One of the most frequent questions I get asked by other producers is what my favorite plugins are - anyone who’s ever been in the studio with me knows I’ve tried or bought just about everything out there, from Synths to EQ’s and Compressors. One of the most valuable things I’ve learned is that the price of a plugin rarely has anything to do with it’s quality, and with that in mind I give you a list of the absolute best plugins you can get for free that will substantially improve your mixes if you learn how to use them well.
This thing might be the best compressor I have, even better than my Slate Virtual Buss Compressors, Vintage Warmer, Kush UBK-1, and some of the other more expensive plugins I’ve bought. It’s absurdly good on the mixbuss, and has the kind of weight only hardware typically has. What makes this plugin unique (definitely read the manual on this one!) is it’s dual release stages: unlike your typical compressor, the TDR II uses a blend of both short and long release times to give you super smooth compression that’s a blend of Peak and RMS. It’s got a parallel channel built in, High Pass Sidechain, and by far the coolest feature to me is the “Delta” button - click this and the plugin will only play you the compressed component of your audio signal, so you can literally hear exactly what the compressor is touching and what it isn’t. Especially when you’re new to compression, that can be very hard to figure out, and this plugin is as good as it gets for any price.
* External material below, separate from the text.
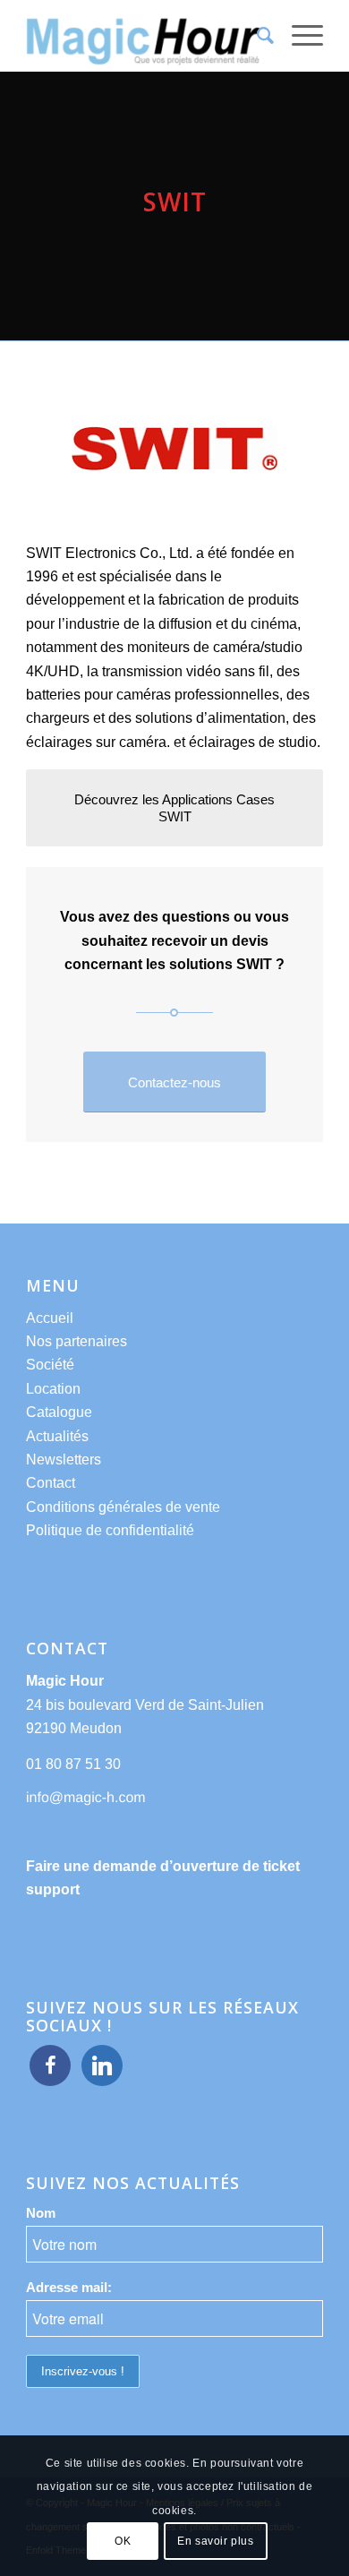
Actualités (57, 1436)
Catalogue (59, 1412)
If you’re deep in the plugin game you know Klanghelm dropped one of the best (and cheapest) compressors last year with the DC8C. The IVGI is a free version of their upcoming Console/Saturation plugin, and it is ridiculously good. Set the trim knob so the loudest part of your synth is just tapping the red part of the meter, as you would on an analog desk - and compensate up or down with the output knob. Turn drive to between 1 and 3, set Asymm to 7-10 (Asymm is basically a “transparency” knob - the higher you set it, the more subtle and clean the saturation will be), and turn crosstalk up if you want to enhance your stereo field a bit. The best part? The Frequency Response knob on the lower right hand corner. Turn this a bit to the right, and you’ll hear your highs saturate and come to life in a way no EQ can do - turn it to the left and it will do the same for bass frequencies.
I can’t say I use this as my master limiter, because FabFilter’s Pro-L and a good clipper are better. But for a free plugin, it’s excellent. It’s got a master buss compressor, and most importantly, a good hard clipper with oversampling. A few dB’s of clipping (not clipping your DAW’s output - using a proper hard clipping plugin) before your master limiter will help you retain punch and squeeze an extra couple dB’s of loudness out of a track without pumping. Unlike limiting, clipping does not destroy or round off your transients - in fact a good clipper distorts and saturates transients in a pleasing way - so it allows you to retain punch.
Flux makes probably the best plugins around - their multiband compressor Alchemist is from another planet - but most of their plugins also run upwards of $500 a pop. Luckily they decided to give away the transient designer section of Alchemist, called Bittersweet, for free. If you’ve never used a transient enhancer before, I’d say they’re almost as essential for electronic music as compression and EQ. Unlike a compressor, which can enhance transients if set correctly, a transient designer does not modulate the amplitude of a sound above a certain threshold - it just enhances the attack or release phase of a sound’s envelope. Put this on any sound you need to get some more punch out of - drums, sharp synth cuts, pluck sounds - and turn the knob right to increase the attack of the sound.
TAL makes a lot of awesome plugins, and their new synths are some of the best you can buy. Luckily some of their effects, including their reverb and chorus, are completely free. Their chorus is hands down the best one you will find anywhere - free or paid. Their reverb isn’t the best I have, but it’s really really good, CPU efficient, and by far the best thing you can get for free. It’s easy to set unlike a lot of reverb plugins and it’s got a great overall width and tone to it.